Hypoglycemia Symptoms In Children: What To Watch For

Health & Medical Blog

Your blood sugar levels can affect your overall health and well-being, as well as your mood and behavior. Imagine now if your child has a problem with their blood sugar levels and the type of behavior you may see. If your child has low blood sugar, there are things you can watch out for. Read on for some signs of hypoglycemia in your child to look out for.

Dizziness Or Shakiness

If your child is feeling shaky or feeling like he is going to pass out from sudden dizziness, it could be due to low blood sugar. Your child may also get very sweaty along with the dizziness and shakiness and may become very pale. These symptoms may appear by themselves or all together. If your child is experiencing these symptoms, give your child a glass of orange juice or some crackers to see if this helps.

Hungry And Irritable

If your child is showing signs of hunger and is also irritable, it may just be the hunger taking a toll, or it could be something else — hypoglycemia. If you give your child something to eat and the irritability or mood changes, low blood sugar could have been the culprit.

Other mood changes, such as severe mood swings or even fits of crying, could be due to low blood sugar levels as well.

Difficulty Concentrating, Confusion Or Clumsiness

Sure, these can all be just your child not concentrating or your child just being clumsy, or it could be from low blood sugar levels. If you notice these behaviors in between meals, or early in the morning before your child has anything in their stomach, it could be low blood sugar.

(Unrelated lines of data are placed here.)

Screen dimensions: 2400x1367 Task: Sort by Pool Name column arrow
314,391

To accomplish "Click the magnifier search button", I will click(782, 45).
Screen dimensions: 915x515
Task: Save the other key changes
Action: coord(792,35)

Keeping a close eye on your child and monitoring their behavior when you notice anything erratic or out of the ordinary will help with the diagnosis of your child. Be sure to write down these symptoms and the times they occur, as well as if they occur when your child has not eaten. If you notice these symptoms, keep track of them and make an appointment with your child's physician for a proper diagnosis. 

Treatment options may include:

  • Giving your child frequent meals throughout the day.
  • Changing your child's diet to include healthy foods.
  • Glucose IV or other medication.
  • Surgery to have the pancreas removed (in severe cases).

If you're concerned by these things, take your child to their pediatrician and inquire about blood sugar testing for children.